Dengan memberikan insulin, glukosa mudah diuptake, digunakan untuk glikolisis, meningkatkan energi jantung, menurunkan konsumsi oksigen di otot jantung, sehingga akan terjadi efisiensi. Pada akhirnya menyebabkan otot jantung lebih baik.

Pemberian insulin memiliki pengaruh pada otot jantung. Insulin memperbaiki semua aspek yang diperlukan, pada saat rekoveri otot miokard. Insulin juga meningkatkan relaksasi miokardi, sehingga biogenesis riobosomal meningkat dan meningkatkan sintesis protein, meningkatkan VRGF untuk angiogenesis, menurunkan apoptosis dan meningkatkan peluang hidup sel. Juga meningkatkan mikrosirkulasi miokardial dan menurunkan resistensi arteri koroner, serta meningkatkan perfusi darah pada miokardium.

Ada aspek stress oksidatif, yang juga akan diturunkan oleh insulin. Kalau bisa ditekan dengan insulin, reaksi prooksidatif akan berkurang. Aspek protrombotik juga akan berkurang, sehingga akan terjadi perbaikan infark miokard pada otot-otot jantung.

American Diabetes Association (ADA) Standar of Medical Care tahun 2010 menyebutkan, insulin IV perlu digunakan untuk mengendalikan hiperglikemia, untuk mencapai target di bawah 140 -180.

Sliding Scale only atau Basal/Bolus Insulin?
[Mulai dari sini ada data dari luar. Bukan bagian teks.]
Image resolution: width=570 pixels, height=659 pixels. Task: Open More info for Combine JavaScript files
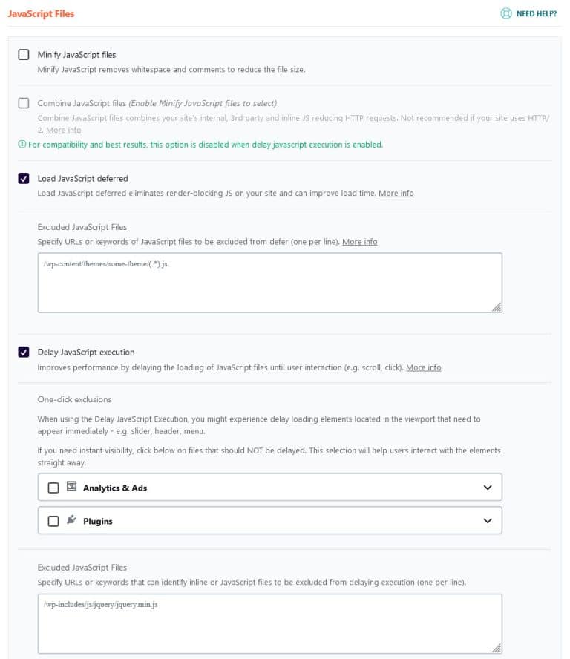click(x=64, y=130)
Apa yang perlu dilakukan pada waktu megendalikan gula darah? Dulu,  ada istilah sliding scale. Tapi, menurut dr. Em Yunir, kondisi ini tidak terlalu ideal. Kalau menggunakan sliding scale, akan terjadi fluktuatif  gula darah yang lebih tinggi (60-300 mg/dl), da menyebabkan episode hiperglikemia menjadi 3 kali lebih tinggi. Deviasi kadar gula darah juga lebih besar. Sehingga, sekarang tidak disarankan lagi menggunakan sliding scale pada kasus-kasus hiperglikemia pada stress akut.
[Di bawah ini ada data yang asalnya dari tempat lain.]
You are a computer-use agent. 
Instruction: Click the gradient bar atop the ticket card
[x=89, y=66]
Tahun 2004, penurunan kadar gula darah pernah ditargetkan antara 90-110. Tapi, beberapa penelitian menunjukkan adanya peningkatan angka kematian, karena ada efek hipoglikemia. Maka, studi berikutnya menganjurkan target penobatan yang kurang agresif. Penelitian NICE Sugar Study, misalnya, menganjurkan target <180 mg/dl. Sementara penelitian Markovitz dan kawan-kawan menganjurkan 80-180mg/dl. ADA Standar of Medical Cera 2010 menanjurkan pada pasien sakit kritis 140-180, sedangkan pada pasien sakit non kritis kurang dari 140 untuk gula darah puasa, dan 180 untuk gula darah setelahnya.

Teknik pemberian insulin

Ada beberapa cara pemberian insulin, salah satunya dengan insulin IV continous. Insulin ini diberikan dalam dosis drip tertentu setiap jam, atau  disesuaikan sesuai kadar gula darah. Target pencapaian gula darah harus lebih ketat. “Dengan konsep ini, kita bisa mendapatkan target gula darah yang lebih baik dibandingkan basal bolus,” ujar dr. Yunir.
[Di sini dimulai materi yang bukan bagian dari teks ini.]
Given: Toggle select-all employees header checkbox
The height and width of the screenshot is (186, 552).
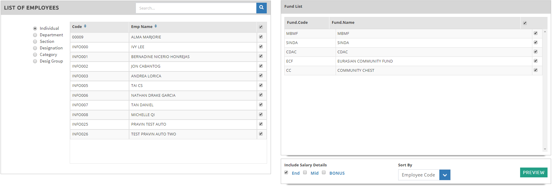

Mengacu pada konsensus Perkeni, kadar gula darah kita targetkan 150-200 dengan dosis drip. Syaratnya, kita harus melakukan pemeriksaan gula darah setiap jam atau dua jam, di mana target selanjutnya adalah melakukan dosis penyesuaian.

Pada saat pasien masuk, dosis drip ditentukan berdasarkan kadar gula darah pasien. Jika gula darahnya antara 150-200mg/dl, insulin diberikan dengan dosis 1 unit/jam; gula darah 201-300mg/dl insulin diberikan dengan dosis 2 unit/jam; gula darah 301-400mg/dl diberikan 3 unit/jam; gula darah lebih dari 400 diberikan 4 unit/jam. Targetnya adalah untuk mencapai gula darah 150-200mg/dl.

“Kalau targetnya tercapai, setiap satu jam bisa turun 50-100, dosisnya dipertahankan,” kata dr. Yunir. Kalau sudah mencapai target, dosis diturunkan 50% dari dosis terakhir. “Ini sangat dinamis. Kita harus melakukan penyesuaian setiap satu-dua jam,” tambahnya. Yang harus diingat, pada waktu memberikan insulin drip, ada beberapa risiko hipoglikemia yang harus diperhatikan. Makin tinggi dosis yang diberikan, risikonya lebih besar. Maka, harus lebih ketat pada waktu menggunakan algoritma ini.